Hello everyone, i'm starting to studying the Immutable vs Mutable topic, and its really wonderful how the Immutable objects saves you from a lot of bugs your code could generate when it's in production lets define Mutable and Immutable first:

  • Mutable: an object is mutable when you can change its value and it actually creates a new reference in memory of this object for example:

    int a=0;
    while(a<10){
    
             System.out.println(a);
             a+=1;
    
    }

    What is happening here is that 'a' variable is being created in memory (with a new reference there) once and once again till it reachs the 9 value what is not good when you are developing apps where the perfomance is a main objetive you need to maintain, in contrast we have our saviors the immutable objects!.
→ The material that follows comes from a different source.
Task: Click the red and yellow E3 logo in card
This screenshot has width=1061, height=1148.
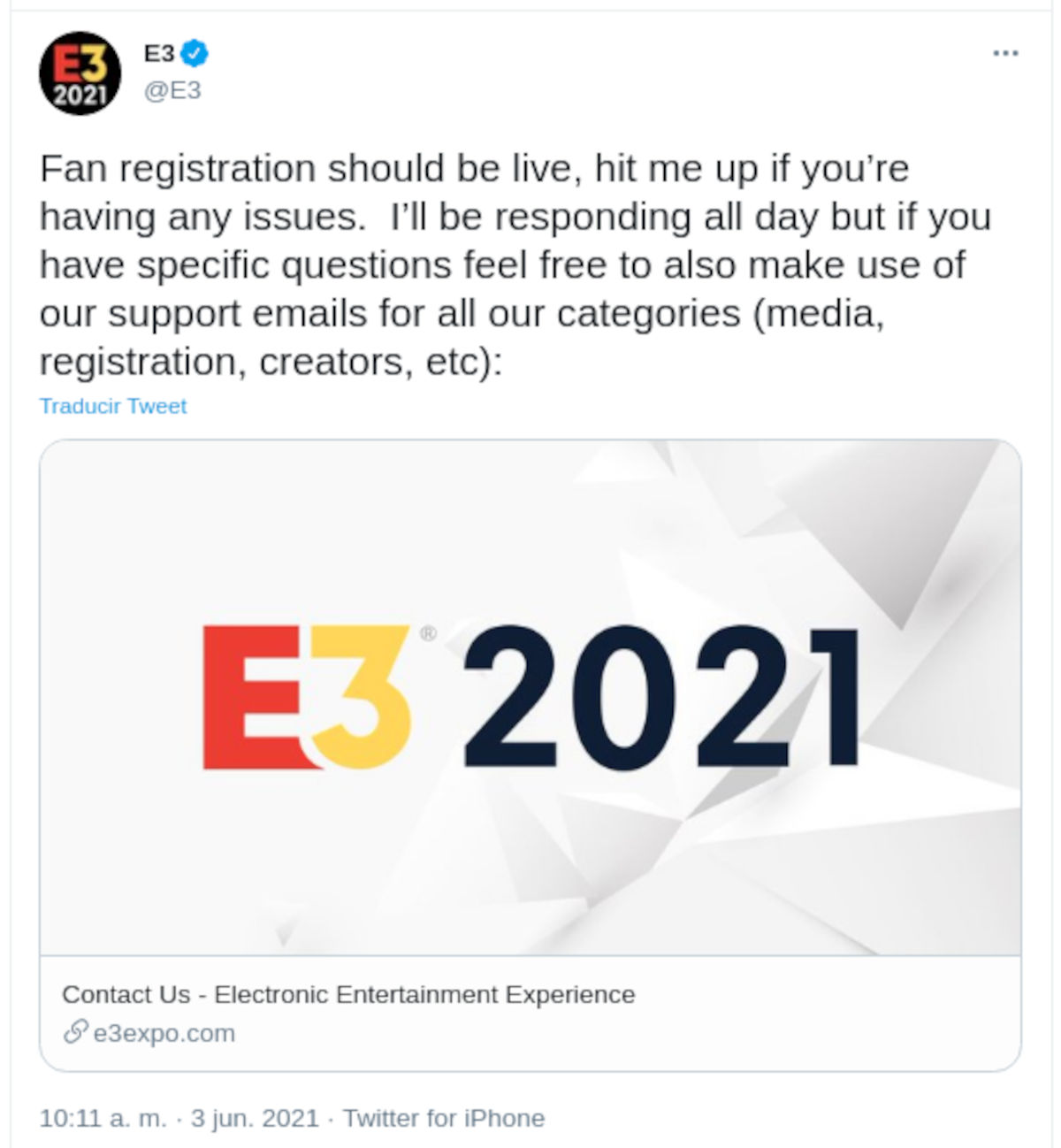Action: pos(307,696)
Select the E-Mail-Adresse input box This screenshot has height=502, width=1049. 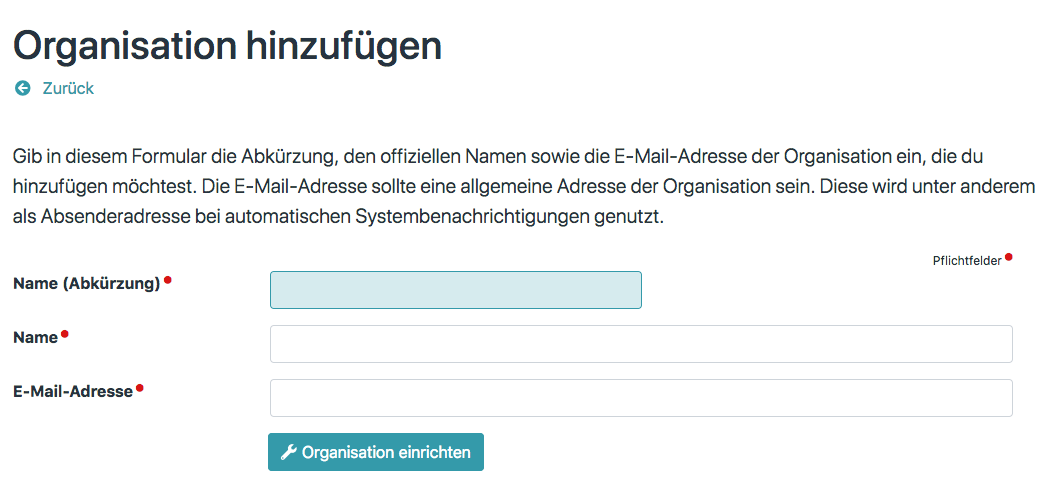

  • Immutable: an object is immutable when you can not change its value once it's referenced because it only creates one reference in memory the only thing you could do is redeclaring the object that will turn in losing all the values it had. Some of the classes that are immutable in java are the Wrapper classes just like Integer,Float,Double,Character,Byte for example:

    Integer a=0;
    while(a<10){
    
             System.out.println(a);
             a+=1; 
    
    }

    What is happening here is so much different what happened before with the mutable object, in this case the 'a' variable is being created one time in memory, and because the object is actually immutable it doens't create a new reference in memory, it updates the one already created another example of Immutable Objects would be this one:

    Integer a=0;
    Integer b=0;
    a=b;
    b=1;
    System.out.println(a); //it outputs 1

In this example the objects when you say that 'a=b' are referencing to the same space of memory,in this way, if you change b you will be referencing to the same position of a what will turn that a gets the same value of b , when we see this in the side of mutable object you are actually creating 2 different references in memory what will leave you change 1 value without changing the another or messing up with it.

I hope you like it, feel free to comment any suggest :)

Sayonara!

3 Responses
Add your response

You talk about performance and you are comparing int and Integer which seems very odd (when chosing Integer over int). Moreover, using the Autoboxing is not the better thing you can do…

over 1 year ago ·

Good point opatry, i appreciate you point of view, and of course the auto boxing is not the best way but i think is a fancy way to understand mutable and immutable classes, Greetings!

over 1 year ago ·

Well a primitive isn't an object, that's when mutability matters. Look up how HashMaps and Lists work, those are the objects that are very concerned with mutating state.

For example if you have a method that takes a primitive:

public void foo(int i)

the primitives will be as you say "mutated". But thats no mutation, it simply means that into the function these variables's values are passed (ie, they are copied). It really doesn't matter because these copies go away the moment the function ends, it isnt something that needs to be garbage collected. In fact a variable like this will most likely end up in the CPU's cache, and not in ram.

It isnt strictly a performance thing, its how the data structure behaves. Mutability is a huge topic when talking about sharing state in a multithreaded application.